Welcome back to 1 out of 5 – Would Recommend, where we can find something to like about darn near anything. To that end, we’re talking about the awesome musical experience (and awful film) hailing from nineteen-hundred and ninety-eight, Blues Brothers 2000.
What’s The Plot?
18 years after the events of The Blues Brothers, Elwood J. Blues is released from prison and finds he has no brother, no band, and no prospects. However, with a little trust in the Lord, he finds himself some new brothers, gets the band back together again, and finds a purpose in life.

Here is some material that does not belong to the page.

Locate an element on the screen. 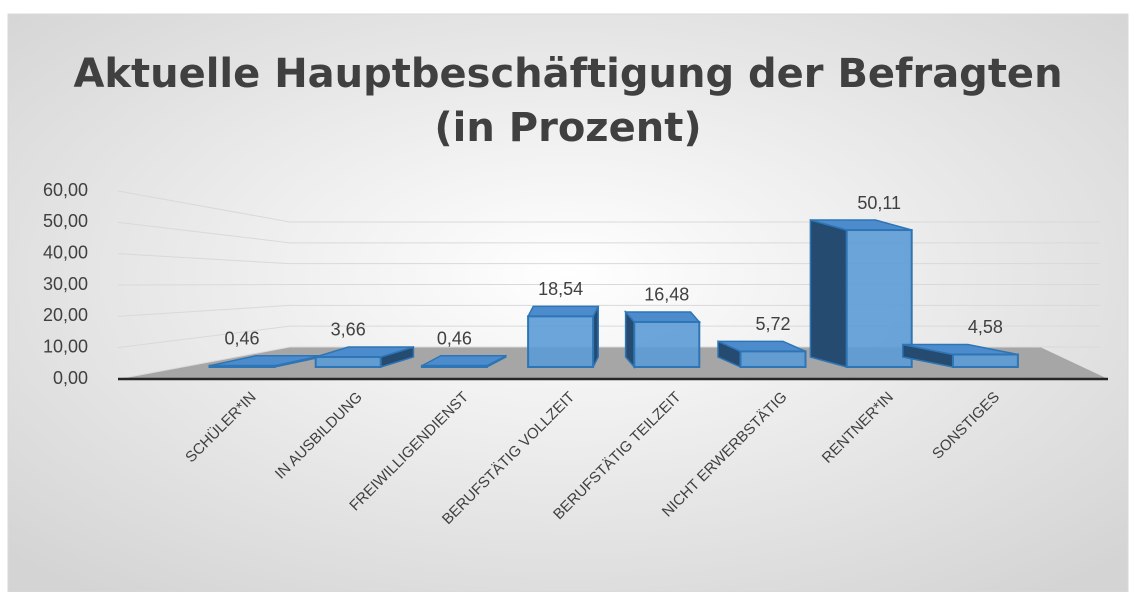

Who Made This Beautiful Garbage?
The same people who made the original, less the late John Belushi. Dan Aykroyd wrote it, John Landis, Robert K. Weiss (to quote the movie, “Who the hell is Robert K. Weiss?”) produced it, etc. The problem is just that –for whatever reason, be it studio interference, the lack of John Belushi, or Dan Aykroyd’s ever increasing but still lovable “crazy uncle” nature – the magic just wasn’t there anymore.
Five Reasons to See It
- 2/3 of the replacements for Jake Blues are pretty damned good. John Goodman’s “Mighty” Mack Blues (Warning: Musical Number in a strip club) had been a part of the act for a few years before the movie while Joe Morton’s Cab Blues was conceived of solely for the film, but both are fantastic singers and great additions to the movie.

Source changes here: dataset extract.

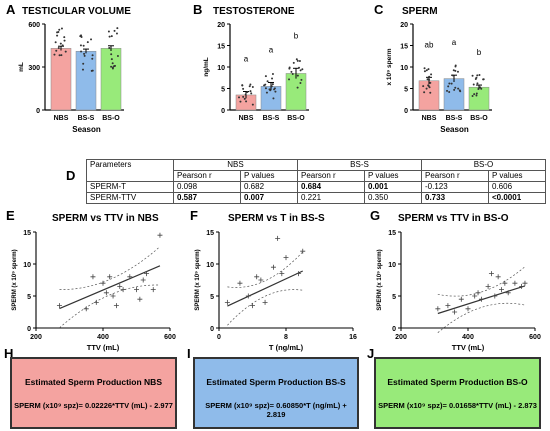 The height and width of the screenshot is (431, 550). What do you see at coordinates (170, 338) in the screenshot?
I see `x-tick-label: 600` at bounding box center [170, 338].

- In a perverse way, this movie is fun to watch just to say how much of the first movie it copies without understanding why the bit worked. For example, this movie broke the original’s record for “Most Cars Smashed By A Movie”…by contriving a silly situation in which they could do so in one scene.
- The original Blues Brothers movie had five classic blues, R&B, or soul musicians turn up for musical appearances. BB2K has Aretha Franklin, James Brown, Junior Wells, Wilson Pickett, Eddie Floyd, Johnny Lang, Sam Moore (who had a hit with “Soul Man” about 11 years before the Blues Brothers did), Erykah Badu, Blues Traveler, B.B. King, Koko Taylor, Eric Clapton, Isaac Hayes, Billy Preston, Clarence Clemons, Steve Winwood, Travis Tritt, Jimmy Vaughn, Bo Diddley…and that’s far from the complete list. Most of them show up as one Super Band, but even so, that’s a lot of legendary talent.

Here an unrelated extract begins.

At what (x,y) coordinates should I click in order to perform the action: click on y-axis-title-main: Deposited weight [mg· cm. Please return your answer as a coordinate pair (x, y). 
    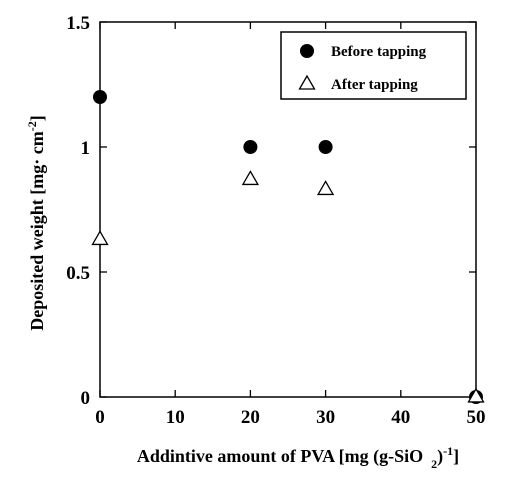
    Looking at the image, I should click on (37, 230).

- Buster Blues is actually a good dancer, which is great because the middle aged men can’t bring like they did 20 years before.
- “Turn your backs now and you snuff out the fragile candles of Blues, R&B and Soul, and when those flames flicker and expire, the light of the world is extinguished because the music which has moved mankind through seven decades leading to the millennium will whither and die on the vine of abandonment and neglect.”
This movie is incredibly strange. For the most part, it feels like an attempt at a family friendly Blues Brothers movie – Elwood gains a plucky kid sidekick, the Bluesmobile can be driven both by remote and underwater, a friendly magic user turns the bad guys into mice, and everything’s generally “wackier” than the original. On the other hand, a solid chunk of the first act takes place in a strip club, the Russian mob is actively trying to murder the Blues Brothers, and their underwater sojurn ends with Elwood & Mack running afoul of conspiracy spouting, confederate flag waving, heavily armed anti-government militiamen. It’s incredibly uneven and not very good…but it seems like Dan Aykroyd knew that and made up for it by cramming every note of music he could into the movie. The performances keep coming almost until the final credits role, and they make the movie worth a look.